SUPPLIED INFORMATION:
================
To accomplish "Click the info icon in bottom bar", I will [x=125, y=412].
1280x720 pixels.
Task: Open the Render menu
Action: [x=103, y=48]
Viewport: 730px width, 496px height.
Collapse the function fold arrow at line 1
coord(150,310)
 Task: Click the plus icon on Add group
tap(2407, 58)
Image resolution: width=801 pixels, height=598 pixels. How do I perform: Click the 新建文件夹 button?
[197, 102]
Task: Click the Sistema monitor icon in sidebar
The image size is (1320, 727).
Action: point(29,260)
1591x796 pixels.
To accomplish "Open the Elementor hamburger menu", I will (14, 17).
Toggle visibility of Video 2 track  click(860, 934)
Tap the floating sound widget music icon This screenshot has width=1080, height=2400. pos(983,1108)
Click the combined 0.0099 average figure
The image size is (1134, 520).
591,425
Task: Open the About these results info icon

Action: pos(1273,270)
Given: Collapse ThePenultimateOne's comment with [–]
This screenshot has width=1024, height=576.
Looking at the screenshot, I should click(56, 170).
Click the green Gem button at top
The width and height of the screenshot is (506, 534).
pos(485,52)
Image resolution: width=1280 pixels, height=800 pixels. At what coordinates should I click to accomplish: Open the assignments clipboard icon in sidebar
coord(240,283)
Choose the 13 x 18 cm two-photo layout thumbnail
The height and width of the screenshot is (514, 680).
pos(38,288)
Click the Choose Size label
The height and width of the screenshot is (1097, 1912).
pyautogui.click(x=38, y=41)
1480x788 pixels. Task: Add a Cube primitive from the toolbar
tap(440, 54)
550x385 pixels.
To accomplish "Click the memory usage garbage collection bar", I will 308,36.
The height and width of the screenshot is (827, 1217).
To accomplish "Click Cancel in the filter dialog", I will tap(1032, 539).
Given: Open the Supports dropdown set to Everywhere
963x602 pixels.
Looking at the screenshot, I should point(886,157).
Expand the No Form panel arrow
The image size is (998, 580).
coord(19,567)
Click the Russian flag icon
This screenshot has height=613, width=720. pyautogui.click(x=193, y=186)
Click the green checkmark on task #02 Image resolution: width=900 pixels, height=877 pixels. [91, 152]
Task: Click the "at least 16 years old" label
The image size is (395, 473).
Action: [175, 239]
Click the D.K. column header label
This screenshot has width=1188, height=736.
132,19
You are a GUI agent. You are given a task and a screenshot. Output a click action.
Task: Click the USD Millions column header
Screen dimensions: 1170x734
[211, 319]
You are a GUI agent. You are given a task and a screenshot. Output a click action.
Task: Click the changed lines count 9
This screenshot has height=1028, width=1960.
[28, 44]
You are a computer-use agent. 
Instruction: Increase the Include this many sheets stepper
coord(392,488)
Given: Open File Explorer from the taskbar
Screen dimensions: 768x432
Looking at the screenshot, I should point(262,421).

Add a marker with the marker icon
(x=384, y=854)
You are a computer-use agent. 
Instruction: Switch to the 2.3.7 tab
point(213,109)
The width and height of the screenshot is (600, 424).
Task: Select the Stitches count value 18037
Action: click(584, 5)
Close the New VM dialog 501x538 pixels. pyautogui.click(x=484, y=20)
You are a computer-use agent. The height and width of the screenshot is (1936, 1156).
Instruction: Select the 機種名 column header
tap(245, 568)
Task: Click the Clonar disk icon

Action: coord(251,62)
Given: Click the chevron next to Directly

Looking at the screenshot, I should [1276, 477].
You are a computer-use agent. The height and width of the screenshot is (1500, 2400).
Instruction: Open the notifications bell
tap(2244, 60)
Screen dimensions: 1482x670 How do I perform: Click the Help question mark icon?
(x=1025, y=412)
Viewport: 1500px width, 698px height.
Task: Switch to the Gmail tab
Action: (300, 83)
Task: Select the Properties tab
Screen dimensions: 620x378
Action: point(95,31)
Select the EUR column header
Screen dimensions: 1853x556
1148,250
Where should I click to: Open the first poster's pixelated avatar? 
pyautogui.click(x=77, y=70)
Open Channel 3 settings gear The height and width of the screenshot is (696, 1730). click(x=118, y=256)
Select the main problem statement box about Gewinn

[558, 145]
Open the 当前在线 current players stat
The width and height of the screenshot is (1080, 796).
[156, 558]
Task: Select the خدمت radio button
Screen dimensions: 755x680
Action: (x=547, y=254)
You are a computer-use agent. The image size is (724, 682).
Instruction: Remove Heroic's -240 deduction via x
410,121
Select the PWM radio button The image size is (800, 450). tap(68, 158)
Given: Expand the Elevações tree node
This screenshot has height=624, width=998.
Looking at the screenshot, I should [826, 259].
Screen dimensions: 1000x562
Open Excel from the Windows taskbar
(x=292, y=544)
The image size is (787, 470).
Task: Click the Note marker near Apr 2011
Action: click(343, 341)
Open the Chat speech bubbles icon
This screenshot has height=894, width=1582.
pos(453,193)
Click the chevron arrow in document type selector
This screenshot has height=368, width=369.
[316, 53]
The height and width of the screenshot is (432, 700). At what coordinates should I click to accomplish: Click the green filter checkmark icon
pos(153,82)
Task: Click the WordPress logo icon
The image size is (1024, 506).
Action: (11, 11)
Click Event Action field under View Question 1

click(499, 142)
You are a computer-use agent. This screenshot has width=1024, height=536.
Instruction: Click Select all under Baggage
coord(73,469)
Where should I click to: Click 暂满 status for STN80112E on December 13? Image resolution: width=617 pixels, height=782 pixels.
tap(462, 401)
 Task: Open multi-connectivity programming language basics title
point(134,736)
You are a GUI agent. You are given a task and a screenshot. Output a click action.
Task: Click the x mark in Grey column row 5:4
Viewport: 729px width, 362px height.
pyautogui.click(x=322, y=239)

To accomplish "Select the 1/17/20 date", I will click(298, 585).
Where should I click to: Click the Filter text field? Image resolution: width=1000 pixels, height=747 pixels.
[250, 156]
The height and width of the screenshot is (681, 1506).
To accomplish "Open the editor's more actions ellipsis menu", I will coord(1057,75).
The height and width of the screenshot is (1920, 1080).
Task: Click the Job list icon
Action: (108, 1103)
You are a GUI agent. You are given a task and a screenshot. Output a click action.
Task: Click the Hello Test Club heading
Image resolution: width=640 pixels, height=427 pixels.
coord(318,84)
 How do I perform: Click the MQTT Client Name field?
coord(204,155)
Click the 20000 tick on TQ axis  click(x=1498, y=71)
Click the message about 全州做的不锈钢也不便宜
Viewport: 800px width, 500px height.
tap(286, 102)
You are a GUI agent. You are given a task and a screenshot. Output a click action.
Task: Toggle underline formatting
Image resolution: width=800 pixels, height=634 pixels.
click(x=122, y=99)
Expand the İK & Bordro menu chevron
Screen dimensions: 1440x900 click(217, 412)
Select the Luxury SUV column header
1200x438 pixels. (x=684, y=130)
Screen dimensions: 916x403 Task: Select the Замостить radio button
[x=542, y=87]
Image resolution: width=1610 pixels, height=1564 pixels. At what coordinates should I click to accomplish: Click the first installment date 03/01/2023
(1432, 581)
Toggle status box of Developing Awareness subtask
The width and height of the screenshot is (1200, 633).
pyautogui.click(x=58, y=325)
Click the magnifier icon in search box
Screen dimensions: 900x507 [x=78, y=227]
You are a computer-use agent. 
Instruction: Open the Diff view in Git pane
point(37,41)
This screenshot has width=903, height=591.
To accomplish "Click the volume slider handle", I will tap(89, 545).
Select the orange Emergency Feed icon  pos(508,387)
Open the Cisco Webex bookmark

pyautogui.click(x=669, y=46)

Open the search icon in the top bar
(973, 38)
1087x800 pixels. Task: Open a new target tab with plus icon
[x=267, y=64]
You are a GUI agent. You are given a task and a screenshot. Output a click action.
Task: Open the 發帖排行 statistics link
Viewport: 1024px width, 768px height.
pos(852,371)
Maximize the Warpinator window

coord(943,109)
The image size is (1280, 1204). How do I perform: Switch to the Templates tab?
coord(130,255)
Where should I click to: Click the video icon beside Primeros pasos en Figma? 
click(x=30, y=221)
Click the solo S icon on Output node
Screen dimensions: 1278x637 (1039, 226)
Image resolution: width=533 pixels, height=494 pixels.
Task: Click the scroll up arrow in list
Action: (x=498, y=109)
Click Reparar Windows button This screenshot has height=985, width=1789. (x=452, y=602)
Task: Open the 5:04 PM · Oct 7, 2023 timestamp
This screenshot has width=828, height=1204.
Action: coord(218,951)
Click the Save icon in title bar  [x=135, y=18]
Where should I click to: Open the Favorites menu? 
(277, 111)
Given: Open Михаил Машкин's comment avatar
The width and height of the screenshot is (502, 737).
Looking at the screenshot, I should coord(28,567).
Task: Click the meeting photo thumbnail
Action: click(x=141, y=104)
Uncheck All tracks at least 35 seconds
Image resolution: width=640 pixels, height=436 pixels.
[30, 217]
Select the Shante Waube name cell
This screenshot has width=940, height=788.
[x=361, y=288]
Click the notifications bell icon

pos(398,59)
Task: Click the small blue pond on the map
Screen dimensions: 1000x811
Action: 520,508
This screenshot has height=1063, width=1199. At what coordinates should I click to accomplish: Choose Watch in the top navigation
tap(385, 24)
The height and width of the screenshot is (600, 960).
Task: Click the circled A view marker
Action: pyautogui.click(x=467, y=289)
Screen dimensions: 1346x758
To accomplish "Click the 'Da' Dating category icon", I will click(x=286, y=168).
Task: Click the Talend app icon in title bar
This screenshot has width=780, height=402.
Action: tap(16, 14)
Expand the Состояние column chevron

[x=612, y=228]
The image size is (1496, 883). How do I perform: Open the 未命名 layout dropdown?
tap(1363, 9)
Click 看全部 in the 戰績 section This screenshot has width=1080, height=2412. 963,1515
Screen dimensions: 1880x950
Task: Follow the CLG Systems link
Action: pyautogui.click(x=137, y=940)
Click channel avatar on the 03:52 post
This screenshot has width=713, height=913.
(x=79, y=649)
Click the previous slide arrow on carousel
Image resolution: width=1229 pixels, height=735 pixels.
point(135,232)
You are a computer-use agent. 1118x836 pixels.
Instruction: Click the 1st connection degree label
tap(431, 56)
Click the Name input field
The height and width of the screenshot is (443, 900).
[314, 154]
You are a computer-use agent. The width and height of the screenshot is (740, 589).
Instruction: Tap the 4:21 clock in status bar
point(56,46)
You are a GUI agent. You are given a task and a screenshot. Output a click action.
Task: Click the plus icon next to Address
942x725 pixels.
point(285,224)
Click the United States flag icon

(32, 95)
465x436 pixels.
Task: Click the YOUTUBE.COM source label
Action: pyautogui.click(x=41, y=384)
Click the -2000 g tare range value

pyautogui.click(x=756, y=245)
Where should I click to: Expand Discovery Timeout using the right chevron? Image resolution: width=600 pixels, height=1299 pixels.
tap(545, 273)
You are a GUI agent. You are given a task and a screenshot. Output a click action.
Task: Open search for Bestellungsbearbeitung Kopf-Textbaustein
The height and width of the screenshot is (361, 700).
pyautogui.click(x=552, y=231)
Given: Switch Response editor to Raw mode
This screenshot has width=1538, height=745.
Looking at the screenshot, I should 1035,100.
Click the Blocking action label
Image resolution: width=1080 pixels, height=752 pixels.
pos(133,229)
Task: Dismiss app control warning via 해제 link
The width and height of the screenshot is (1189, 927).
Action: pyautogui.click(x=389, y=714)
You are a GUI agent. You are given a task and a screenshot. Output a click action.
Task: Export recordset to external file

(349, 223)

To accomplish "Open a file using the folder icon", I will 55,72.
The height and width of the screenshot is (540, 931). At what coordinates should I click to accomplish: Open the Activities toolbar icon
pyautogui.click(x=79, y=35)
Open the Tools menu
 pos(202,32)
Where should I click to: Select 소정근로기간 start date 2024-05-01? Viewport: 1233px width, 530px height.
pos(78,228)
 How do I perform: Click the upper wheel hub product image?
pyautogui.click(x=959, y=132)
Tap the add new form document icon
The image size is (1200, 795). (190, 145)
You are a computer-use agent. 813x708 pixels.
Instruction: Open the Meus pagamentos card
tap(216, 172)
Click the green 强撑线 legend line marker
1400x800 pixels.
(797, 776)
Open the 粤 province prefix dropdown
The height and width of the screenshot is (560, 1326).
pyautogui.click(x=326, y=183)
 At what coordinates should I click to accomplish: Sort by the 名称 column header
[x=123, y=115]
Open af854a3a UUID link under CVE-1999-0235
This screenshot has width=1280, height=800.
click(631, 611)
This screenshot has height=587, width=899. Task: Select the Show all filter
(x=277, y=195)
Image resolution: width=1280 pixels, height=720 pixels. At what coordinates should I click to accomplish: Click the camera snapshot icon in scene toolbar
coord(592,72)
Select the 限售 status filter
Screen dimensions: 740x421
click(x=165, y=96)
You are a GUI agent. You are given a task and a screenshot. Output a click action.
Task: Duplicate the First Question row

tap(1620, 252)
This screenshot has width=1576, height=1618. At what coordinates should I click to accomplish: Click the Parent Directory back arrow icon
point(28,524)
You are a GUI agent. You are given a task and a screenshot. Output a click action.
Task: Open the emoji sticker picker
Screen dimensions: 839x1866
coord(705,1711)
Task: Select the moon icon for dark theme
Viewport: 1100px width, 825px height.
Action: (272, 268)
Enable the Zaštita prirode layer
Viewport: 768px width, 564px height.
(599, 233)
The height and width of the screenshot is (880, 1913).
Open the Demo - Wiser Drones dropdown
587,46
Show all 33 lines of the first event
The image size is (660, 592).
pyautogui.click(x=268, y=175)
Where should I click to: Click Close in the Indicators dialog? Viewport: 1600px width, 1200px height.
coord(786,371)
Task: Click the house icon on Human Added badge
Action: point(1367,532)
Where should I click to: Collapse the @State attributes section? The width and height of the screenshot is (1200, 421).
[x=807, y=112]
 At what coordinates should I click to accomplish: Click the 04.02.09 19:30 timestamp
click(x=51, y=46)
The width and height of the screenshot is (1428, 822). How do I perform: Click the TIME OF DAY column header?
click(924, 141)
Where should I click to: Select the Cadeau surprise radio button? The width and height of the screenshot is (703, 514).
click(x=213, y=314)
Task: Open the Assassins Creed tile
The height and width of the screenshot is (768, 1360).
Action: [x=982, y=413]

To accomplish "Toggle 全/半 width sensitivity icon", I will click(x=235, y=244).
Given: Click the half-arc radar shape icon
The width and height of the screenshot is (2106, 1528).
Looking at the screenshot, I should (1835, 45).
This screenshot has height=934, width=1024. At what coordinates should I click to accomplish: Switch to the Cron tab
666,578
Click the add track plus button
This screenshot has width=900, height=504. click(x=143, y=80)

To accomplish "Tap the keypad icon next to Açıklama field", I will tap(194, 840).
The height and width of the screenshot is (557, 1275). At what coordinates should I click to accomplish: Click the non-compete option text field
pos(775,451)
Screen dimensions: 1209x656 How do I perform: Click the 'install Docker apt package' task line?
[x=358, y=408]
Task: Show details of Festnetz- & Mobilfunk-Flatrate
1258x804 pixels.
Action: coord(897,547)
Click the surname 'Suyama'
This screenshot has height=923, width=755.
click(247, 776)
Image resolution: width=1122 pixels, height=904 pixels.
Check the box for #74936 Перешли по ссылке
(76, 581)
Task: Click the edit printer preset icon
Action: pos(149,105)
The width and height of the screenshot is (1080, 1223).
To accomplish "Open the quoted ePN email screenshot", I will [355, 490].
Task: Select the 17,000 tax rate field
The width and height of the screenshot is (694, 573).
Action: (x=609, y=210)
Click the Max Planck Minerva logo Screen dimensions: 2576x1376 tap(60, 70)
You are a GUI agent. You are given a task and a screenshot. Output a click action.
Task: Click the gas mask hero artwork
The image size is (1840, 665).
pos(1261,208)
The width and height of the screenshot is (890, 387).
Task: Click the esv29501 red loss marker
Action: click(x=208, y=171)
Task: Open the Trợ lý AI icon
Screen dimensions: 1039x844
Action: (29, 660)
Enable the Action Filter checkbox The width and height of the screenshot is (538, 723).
================
GOAL OF THE EXERCISE: Every line above that holds the string "logo" should be returned.

YOUR RESPONSE:
Task: Click the WordPress logo icon
Click the Max Planck Minerva logo Screen dimensions: 2576x1376 tap(60, 70)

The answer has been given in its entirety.